South Carolina Highway 49 Truck (SC 49 Truck) is a 1.790 mi truck route that bypasses a portion of West Main Street (SC 49) in western portions of Union. The first 0.760 mi of the highway travels along the two-lane Industrial Park Road, concurrent with the unsigned designation of SC 496. It then turns to the north-northwest along US 176/SC 18 Truck/SC 215 (Duncan Bypass) for its last 1.030 mi.

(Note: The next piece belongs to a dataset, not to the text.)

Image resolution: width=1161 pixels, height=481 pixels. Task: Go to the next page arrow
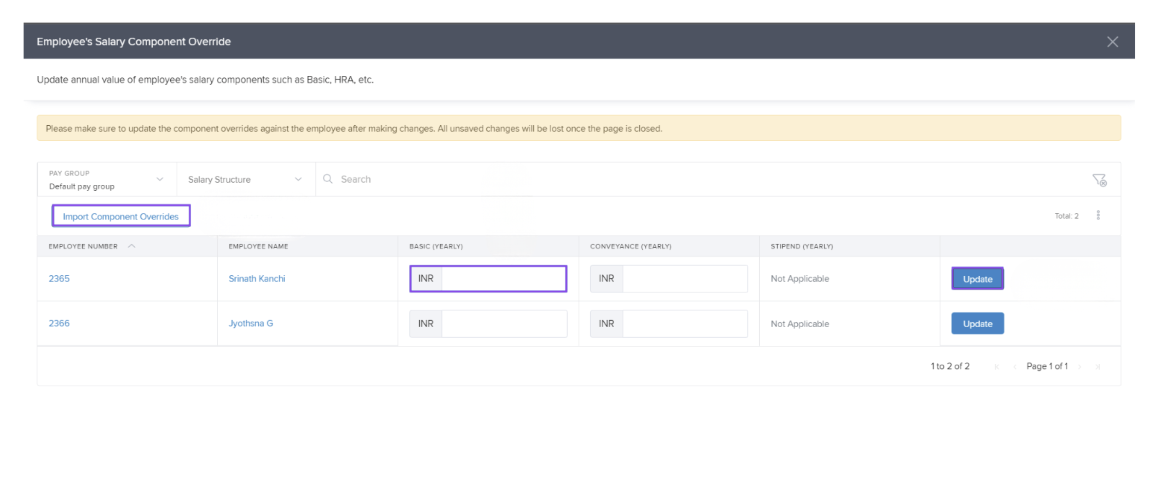coord(1081,367)
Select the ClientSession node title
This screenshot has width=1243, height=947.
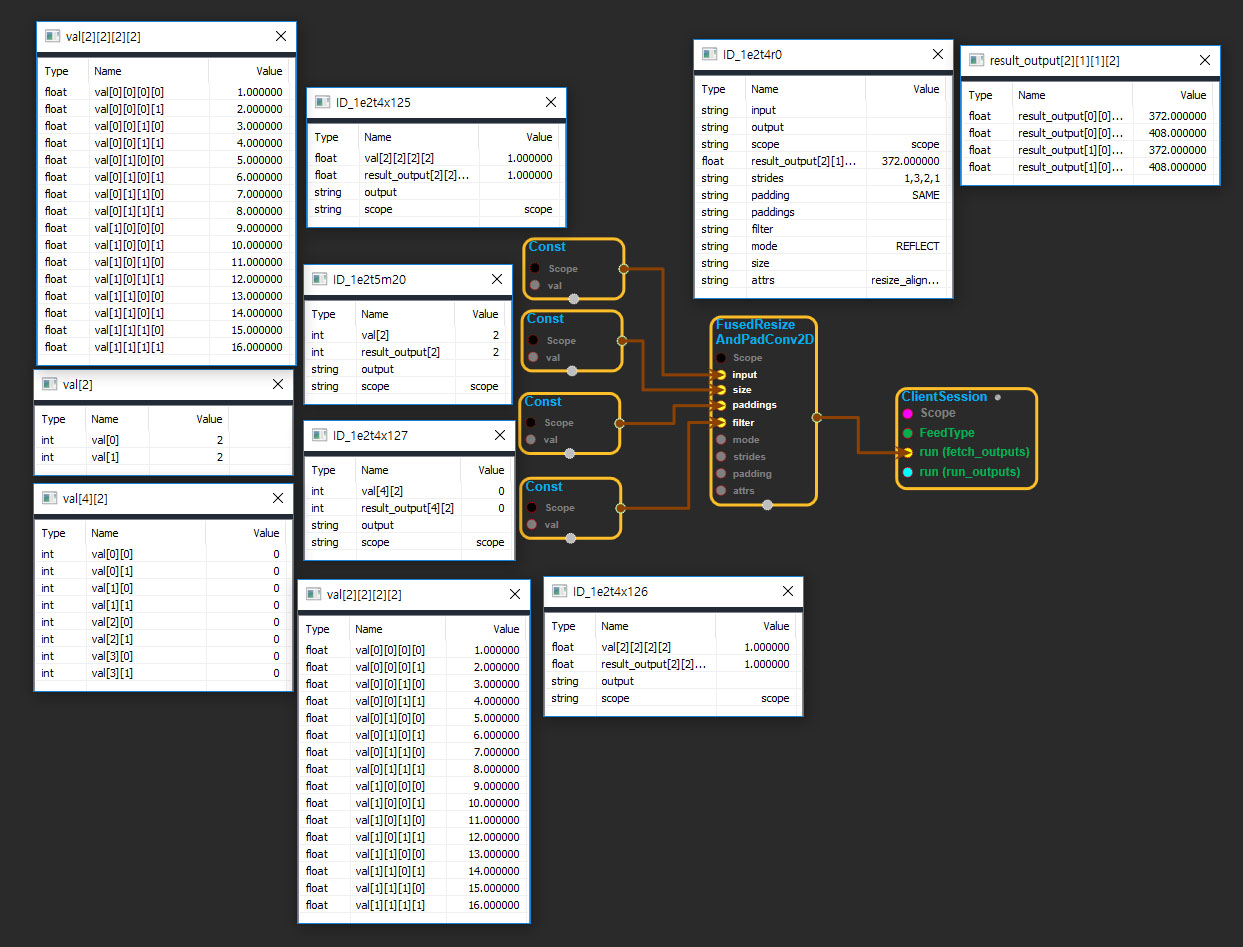(x=944, y=397)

| mi | km | Destinations | Notes |
| 0.000 | 0.000 | SC 49 / Industrial Park Road north | Western end of SC 496 concurrency; western terminus of SC 49 Truck and SC 496 |
| 0.770 | 1.239 | Duncan Bypass south (US 176 east / SC 18 Truck south / SC 215 south) / Main Street east (SC 496 east) | Eastern end of SC 496 concurrency; western end of US 176/SC 18 Truck/SC 215 concurrency |
| 1.790 | 2.881 | SC 49 south (West Main Street west) – Laurens US 176 west / SC 18 Truck north / SC 215 north / SC 49 north (Duncan Bypass north) – Spartanburg West Main Street east – Union | Eastern end of US 176/SC 18 Truck/SC 215 concurrency; eastern terminus; provides access to Union Medical Center |
1.000 mi = 1.609 km; 1.000 km = 0.621 mi Concurrency terminus;

===Monarch Mill connector route===

South Carolina Highway 49 Connector (SC 49 Conn.) is a 3.090 mi connector route along Monarch Highway between SC 215 southeast of Union to SC 49 in the census-designated place of Monarch Mill.